I used to not be all that opposed to gay marriage being recognized by the state, as long as the state did not tell me I had to perform the weddings. I do consider this to be primarily a state issue, but I have to say the aftermath of Proposition 8 in California has got me reconsidering the issue.
I believe very much in the separation of church and state. I would love for everyone to be Christian and believe in the death and resurrection of Christ as the sole source of their salvation. I would also like it if everyone shared the same morality that Jesus espoused and recognized that things like pornography, premarital sex, homosexual activity, gossip, believing in any God other than the triune God, and skipping church on Sunday were wrong.
While the activity is condemned as sinful in the Bible, nowhere is anyone actually condemned for being what we call a homosexual. Plenty of people in Paul’s Corinthian congregation were evidently tempted by the activity. Paul addresses these same people as saints. Paul doesn’t shun them for their sinful temptations, but he does warn against falling prey to and giving into those temptations, the same as he warns those with heterosexual temptations against falling prey to their particular struggles in life. No one is condemned for “being” anything but guilty of sin.
But I hardly think we do anyone any great service by locking them up for those activities. I don’t want to force these ideas on anyone, partly because I don’t think keeping them from these activities is going to save them — only Christ can do that. Secondly, I don’t think making these activities illegal helps or protects anyone. I see a reason for drunk driving laws, and laws against murder including abortion, rape, theft and perjury. These laws protect me and other innocent people, or at least ensure that justice is possible to some degree after the crime has been committed. I don’t see how a law against people skipping church is going to protect me from anyone.

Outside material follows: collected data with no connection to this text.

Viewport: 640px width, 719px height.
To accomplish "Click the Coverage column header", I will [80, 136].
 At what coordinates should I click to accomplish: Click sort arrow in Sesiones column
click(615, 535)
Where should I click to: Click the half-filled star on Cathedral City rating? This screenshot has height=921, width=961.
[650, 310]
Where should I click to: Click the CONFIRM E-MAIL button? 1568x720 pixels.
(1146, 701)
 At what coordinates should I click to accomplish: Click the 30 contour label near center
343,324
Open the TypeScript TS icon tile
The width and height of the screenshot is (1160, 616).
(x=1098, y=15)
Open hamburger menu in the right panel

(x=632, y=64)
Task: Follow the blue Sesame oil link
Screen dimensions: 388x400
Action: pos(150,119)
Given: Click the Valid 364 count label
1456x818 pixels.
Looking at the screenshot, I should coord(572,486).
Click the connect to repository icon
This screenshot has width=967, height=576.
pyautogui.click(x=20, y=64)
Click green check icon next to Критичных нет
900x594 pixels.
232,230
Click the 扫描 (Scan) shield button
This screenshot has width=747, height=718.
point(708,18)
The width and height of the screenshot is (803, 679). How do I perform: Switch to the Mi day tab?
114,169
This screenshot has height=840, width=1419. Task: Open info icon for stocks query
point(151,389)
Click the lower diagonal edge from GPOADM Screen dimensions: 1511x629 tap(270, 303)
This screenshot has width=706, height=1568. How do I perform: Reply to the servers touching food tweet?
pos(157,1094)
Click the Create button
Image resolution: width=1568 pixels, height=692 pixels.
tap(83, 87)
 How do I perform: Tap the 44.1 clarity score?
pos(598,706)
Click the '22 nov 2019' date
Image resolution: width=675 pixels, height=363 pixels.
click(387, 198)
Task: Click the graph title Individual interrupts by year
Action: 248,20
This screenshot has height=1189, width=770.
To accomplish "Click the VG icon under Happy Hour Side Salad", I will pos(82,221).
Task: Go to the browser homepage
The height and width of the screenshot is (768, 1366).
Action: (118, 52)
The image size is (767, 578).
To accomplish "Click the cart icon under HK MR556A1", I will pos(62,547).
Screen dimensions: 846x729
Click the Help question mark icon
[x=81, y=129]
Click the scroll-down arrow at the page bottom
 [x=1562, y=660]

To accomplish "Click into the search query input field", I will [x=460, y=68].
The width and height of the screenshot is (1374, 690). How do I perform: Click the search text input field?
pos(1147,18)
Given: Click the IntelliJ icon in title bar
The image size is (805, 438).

And I don’t think a law or proposition that doesn’t permit two men or two women to call themselves married is going to protect me or traditional marriage.
I like traditional marriage as it has been defined — one man and one woman. I also happen to think the current laws governing no-fault divorce have done more to destroy this than anything, though. If we are serious about protecting traditional marriage we would do well to revisit those laws, as I think they are more corrosive to traditional marriage than allowing homosexual couples to visit each other in the hospital.
However, I have been aghast at the backlash many churches and private citizens have been dealt in the wake of Proposition 8. It has not endeared me at all to the gay community or their cause. Windows being broken, and harassing people at their places of work and business for expressing their political opinion and supporting it monetarily is not endearing behavior.
Furthermore, when I hear of churches being sued because they refuse to marry homosexual couples in a state that does allow it I begin to think that my previous understanding of tolerance is misguided. I’m all for tolerance, but tolerance should not mean mandatory acceptance.
Bror Erickson is pastor of the First Lutheran Church in Tooele. He is a graduate of Concordia Theological Seminary in Ft. Wayne, Ind.